Singapore’s lowest paid saw highest income rise

Singapore’s poorest paid saw their wages rise the most last year. Source: Wikimedia

Singapore’s tight employment market helped build the median monthly income for employed households by 4.9 per cent in 2015 after accounting for inflation, according to the authorities.

Median monthly household income from employment rose to S$8,666 (US$6,155) last year, up from S$8,292 in 2014, the Department of Statistics’ annual Key Household Income Trends survey reported.

The 4.5-per-cent rise in nominal terms or a 4.9-per-cent increase in real terms once inflation is taken into account.

Standard Chartered Singapore economist Jeff Ng said it was “positive” that household income growth outperformed GDP growth, which came in at just 2 per cent last year.
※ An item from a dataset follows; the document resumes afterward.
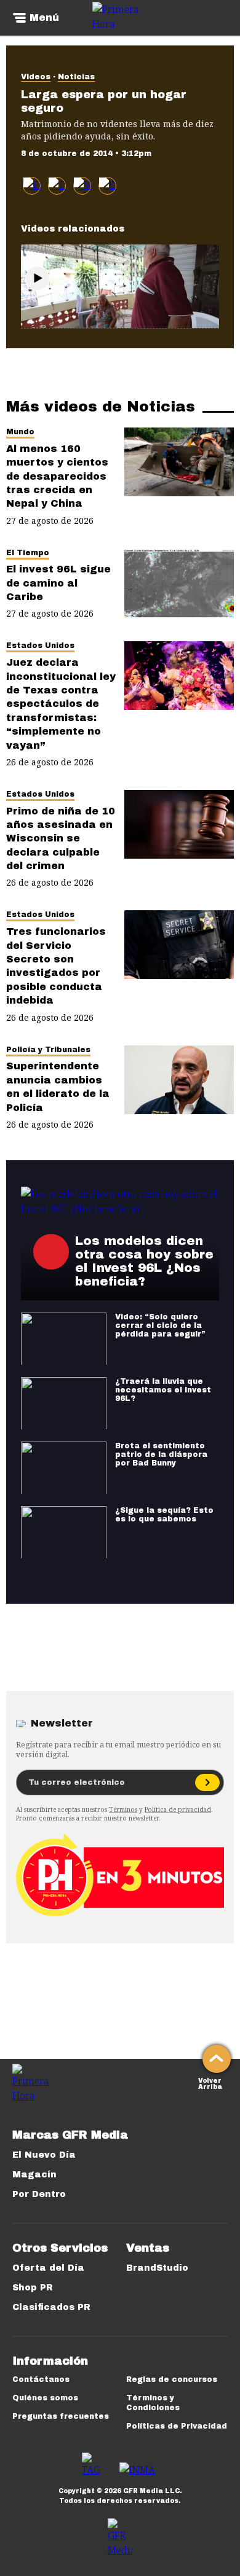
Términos (123, 1809)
Households across all income groups studied earned more in 2015.

The lowest 20-per-cent households recorded the swiftest real income growth, partly due to efforts to raise the wages of low-income workers.

Households in the lowest and second-lowest deciles recorded growth of 10.7 per cent and 8.3 per cent respectively.

Minister for industry S Iswaran said the income growth numbers were “strong” while noting that real wage growth had outpaced productivity growth in recent years, which was the “the only sustainable way to keep wages – real wages – growing, is for it to be underpinned by productivity growth”.

“So generally, real wages have grown by about 3 per cent per annum, and our productivity has been growing at 0.3, 0.4 per cent per annum – averaged out over the last five years,” he said.

“If real wages continue to outpace productivity growth, then we are impairing our economic competitiveness and that will have, certainly an impact on the longer term, but even in the short term on the businesses and sectors,” the minister said.

The top 10 per cent households and the 21st-30th percentile group saw real income growth of 7.2 per cent. Among the other groups, average household income per household member grew by 5.7-6.7 per cent in real terms in 2015.

From 2005 to 2015, resident employed households in all income groups saw real growth in average household income from work per household member.

More recently, from 2010-15, the lowest 50 per cent households experienced faster real income growth than the top 50 per cent households, according to the city-state.

The Gini coefficient, which measures income inequality, dipped slightly from 0.464 in 2014 to 0.463 last year.